## SOURCE TEXT:
In "normal" times, immigration matters are handled by the cantonal authorities, so once travel is restored, you may do best to plan one or more short stay visits to scope out what canton you would be interested in living in and find out what the cantonal requirements are for immigration.


----------



## ALKB (Jan 20, 2012)

Baylucas said:


> Hi there..hubby and I are retired and thinking of moving to Switzerland. Honestly, I could not make head nor tail of the official Swiss immigration page.
> We are US citizens (I have dual with Canada), retired, good income.
> How do I begin?
> Many thanks


Switzerland has the following conditions:

"_*Third-country nationals*

Citizens of non-EU-26*/EFTA** countries must meet the following criteria:_

_They must apply for a visa with a Swiss diplomatic/consular mission in the country of residence._
_They have adequate financial resources to cover the cost of living in Switzerland so as to ensure that they will not become dependent on welfare benefits, and_
_They have a health insurance policy that also includes accident coverage._"

## DATA:
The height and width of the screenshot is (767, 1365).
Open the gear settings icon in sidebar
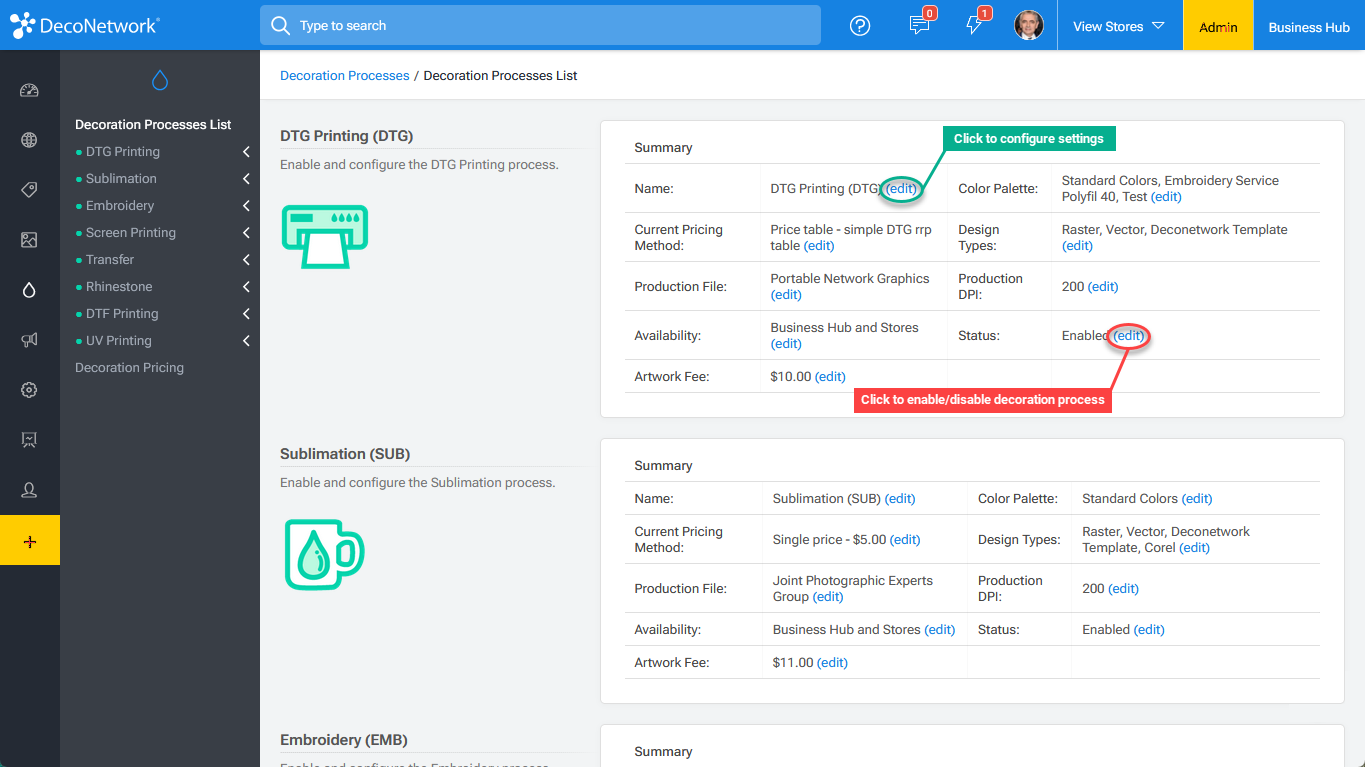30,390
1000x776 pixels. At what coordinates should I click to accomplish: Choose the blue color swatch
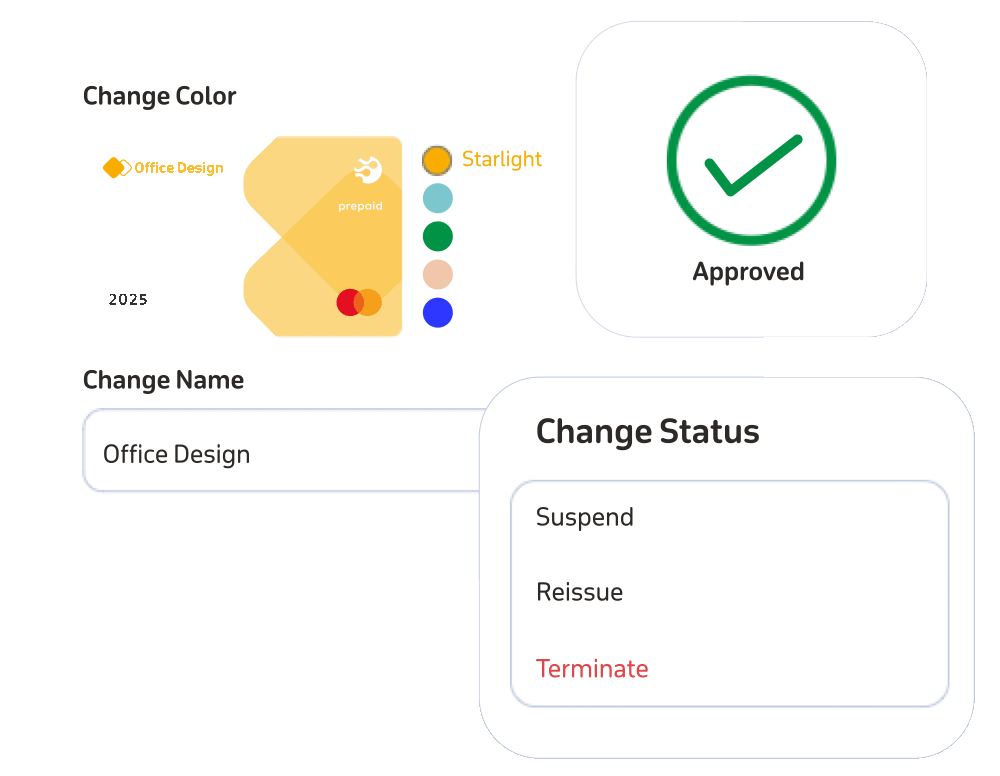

## WHAT THIS TASK INVOLVES:
Continue the forum thread about retiring to Switzerland from the point where it stops.

## RESPONSE TO THIS EXERCISE:
Source: Conditions applying to foreign nationals wishing to pursue education and training or otherwise remain in Switzerland without working - www.ch.ch

You will have to find out what the cantonal authorities deem to be 'adequate' finances. I assume it would have to be well over the poverty line, which was last defined in 2019 as "_on average CHF 2279 per month for a single person and CHF 3976 per month for a household with two adults and two children under the age of 14._"

Two years on and for a couple without children, I am guessing that that line would fall somewhere around the 3000,- CHF/month mark. But remember that's the poverty line. Switzerland is not interested in people who have an income just above that and would risk slipping into trouble by any large unforeseen expense.

Also, living close to the poverty line would not be much fun, fantastic landscape or not, so I hope your retirement income is a lot more than that.

Also remember you may or may not owe taxes to Switzerland if you live there.

Where in Switzerland are you thinking?

Switzerland has a very high cost of living compared to other European countries. I used to live in Geneva and it was lovely but only because I had a Swiss job that paid a Swiss salary (and because Switzerland is close to the French border and I could do most of my shopping in much-cheaper France).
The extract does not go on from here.